- Developer: Grasshopper Manufacture
- Publisher: NIS America
- Genre: Visual Novel
- Release Date: 13/3/18
- Reviewed on: PS4 Pro on 4k Samsung TV
- Game Supplied by: Publisher
The 25th Ward: The Silver Case is a visual novel adventure game, where players read through story segments before issuing commands that advance the story. The original version released for mobile used number inputs, so as you can see the game has a very simple design.
You know, if ever there was a developer who is overrated, then SUDA51, the lead writer and brains behind this game is top of the list. I get that visual novels are for a niche market, but this game is poor in so many areas and just by adding SUDA 51 doesn’t make it better.
Starting with the presentation of the game, it’s poor. The graphics are something even a PS2 could handle with ease, as the background pictures are bland beyond belief, the close up of the characters faces when they speak, boring, and the overall quality of the graphics so sub par.
To be fair visual novels aren’t about the graphics, but even so, i’ve played many visual novel games and all of them at least try to make the visuals pretty one way or another. I do also get that the aesthetic of the visuals may in part reflect the setting of the game, but even so, it still is poor, bland, nothingness.
The audio is slightly better with a pretty decent soundtrack, but for all the good bits of the audio may have is overshadowed by the horrendous and grating noise that happens every time the text appears. Each letter for the text is delivered with an electronic sounding typewriter clatter, that grated within the first five minutes, but drove me to distraction to stop playing the game a couple of hours in.
Bad graphics and audio aside, to be honest for a visual novel, you could just turn the sound of your tv down and read the text as it’s all about the story really. Well again the 25th Ward falls short.
For a visual novel to work, you need to be invested in the characters, understand what’s going on, and be pulled through the narrative with excellent writing. Well you guessed it, none of the above applied here. After an hour i still had no idea who i was even playing as, what was really going on apart from there was a murder i seemed to be laboriously trying to investigate. I say I was trying to solve but I couldn’t even really get to grips with who i was supposed to be playing as?. The narrative is on the lengthy side, is very adult in its nature, but i felt was far too cliche. In short i felt the story, which the premise is actually a good idea, was a mess. It doesn’t help that you chop and change between characters and scenes that don’t link between them at all so you just felt confused for most of the time.
Finally the system has an archaic method to get around the world. You have to issue commands on a very basic screen to move left / forward etc, or use items to open doors, or instigate conversations. It’s not fluid at all and just hinders the gameplay and frankly is not necessary. A simple linear story sequence would have been much better.
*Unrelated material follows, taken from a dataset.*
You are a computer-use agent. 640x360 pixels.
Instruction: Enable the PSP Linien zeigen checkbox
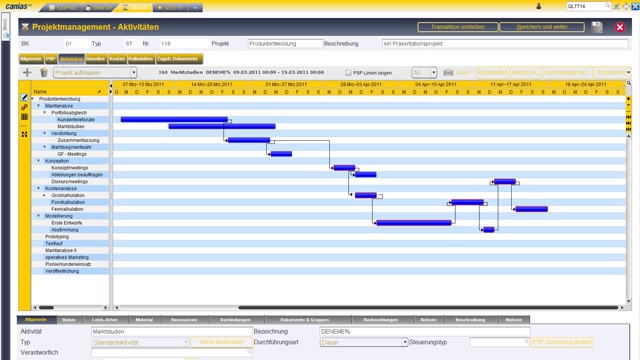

Thank goodness we were given a review copy as paying the current price of £30 for this mess of a game, is criminal. Only SUDA51 hardcore fans will stick with this. The story does unravel to be pretty good in the end, but the experience of getting there was painful.
The game, to be frank is nothing more glamorous than a 1980’s text adventure from the ZX Spectrum days of old. Those old games , like “Quest” and “Tir Na Nog” had more heart and soul in them, than this boring affair 30 years later
There are much better, more interesting, better presented and better stories in visual novels out there, so look elsewhere for your fix.